By Elvince Joshua | Nov 5th 2021 | 3 min read

Director of Public Prosecution Noordin Hajji at Spice FM studio. [Standard]

Director of Public Prosecution (DPP) Noordin Haji has claimed he and his family are targeted by the Somali-based terror group al-Shabaab.

While speaking on Spice FM this morning, Haji revealed that his late father, former Garissa Senator Mohamed Yusuf Haji, and him were on the al-Shaabab’s ‘wish list’ when the terror group launched an attack at the West Gate Mall in 2013.

“If you look at the intelligence reports that were released during the 2013 (West Gate attack), my family and I were targeted by al-Shabaab,” he said.

“Al-Shabaab continues to say that they will deal with us, as a family and as an individual, because of the work that we did.”

Haji took office in April 2018. He however admits that he has faced a myriad of challenges from internal and external forces.

“I’ve been threatened even in this job; by individuals who felt that my decisions, either to charge or not to charge, was not favourable.

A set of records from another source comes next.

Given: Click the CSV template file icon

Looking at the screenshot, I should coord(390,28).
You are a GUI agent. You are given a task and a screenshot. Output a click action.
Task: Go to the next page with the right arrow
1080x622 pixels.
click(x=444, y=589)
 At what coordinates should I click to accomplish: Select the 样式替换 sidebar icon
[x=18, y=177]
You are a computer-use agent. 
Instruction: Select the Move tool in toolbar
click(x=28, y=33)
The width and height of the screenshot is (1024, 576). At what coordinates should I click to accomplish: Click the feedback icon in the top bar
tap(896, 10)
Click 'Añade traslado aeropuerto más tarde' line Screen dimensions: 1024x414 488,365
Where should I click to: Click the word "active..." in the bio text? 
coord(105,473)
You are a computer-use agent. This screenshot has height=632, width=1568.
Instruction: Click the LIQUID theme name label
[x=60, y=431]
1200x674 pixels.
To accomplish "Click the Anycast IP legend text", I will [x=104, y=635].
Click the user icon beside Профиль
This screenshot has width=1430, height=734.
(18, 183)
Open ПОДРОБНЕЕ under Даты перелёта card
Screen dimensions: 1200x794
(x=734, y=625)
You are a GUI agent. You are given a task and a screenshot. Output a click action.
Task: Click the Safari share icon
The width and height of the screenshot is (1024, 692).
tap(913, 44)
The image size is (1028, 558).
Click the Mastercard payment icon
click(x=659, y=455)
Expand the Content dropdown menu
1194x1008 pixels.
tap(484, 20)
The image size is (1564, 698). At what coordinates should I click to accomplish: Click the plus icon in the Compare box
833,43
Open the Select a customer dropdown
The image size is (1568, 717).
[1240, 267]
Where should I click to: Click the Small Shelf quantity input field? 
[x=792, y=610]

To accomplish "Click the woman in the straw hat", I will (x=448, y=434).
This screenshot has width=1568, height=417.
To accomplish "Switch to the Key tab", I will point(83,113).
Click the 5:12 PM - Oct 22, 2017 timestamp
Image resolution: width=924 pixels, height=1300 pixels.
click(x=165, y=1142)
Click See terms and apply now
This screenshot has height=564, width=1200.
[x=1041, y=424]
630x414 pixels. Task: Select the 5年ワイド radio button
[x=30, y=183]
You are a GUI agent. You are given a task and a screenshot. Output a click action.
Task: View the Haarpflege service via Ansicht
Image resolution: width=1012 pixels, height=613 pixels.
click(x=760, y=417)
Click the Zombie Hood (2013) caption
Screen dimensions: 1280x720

However, the DPP said he is not bothered about the threats, adding that he knew it will be a difficult task when he took it up.

“This is part of the work. I knew that this would be part of the territory and if I was to ensure and try to stick to the constitution, then, that threat would escalate but am ready for that,” he said.

Asked whether he is corruptible, the DPP said: “Hopefully not. And maybe, that is part of the problem because if I was easy to manipulate, those petitions would have been different. I pray that I don’t fall into the trap."

Haji has been on the warpath, albeit cold-war, with the Directorate of Criminal Investigation (DCI) over the handling of some of the high-profile cases.

While the DCI has always accused the DPP of returning files to them instead of pressing charges on culprits, Haji insists that his office will not accept shoddy work from the investigations officers.

“The ODDP is not an investigative body but some people still think that they can do things the old way.”

The DPP said he wants to take to court watertight cases which can stand trial.

 “We can rush to court to please the masses, but at the end of the day, you are stuck there,” he said.

On those calling for his removal from office, Haji added: “The calls come because of the decisions I’ve made and not because I am incompetent or that I’ve been involved in gross misconduct, bankrupt or insane.”

“Some people don’t understand that the more they bring the challenge, the happier I am. I am ready to face it head-on.

“What keeps me going is my family, my religion and the love for my country.”

The bad blood between Haji and DCI boss George Kinoti played out in the open in the trial murder of Dutch businessman Tob Cohen after DPP dropped a criminal charge against Court of Appeal judge Sankale ole Kantai.

DCI wanted Kentai prosecuted over Cohen’s murder and forgery of documents but Haji dropped that charges adding that the evidence gathered by the DCI was insufficient to sustain a trial.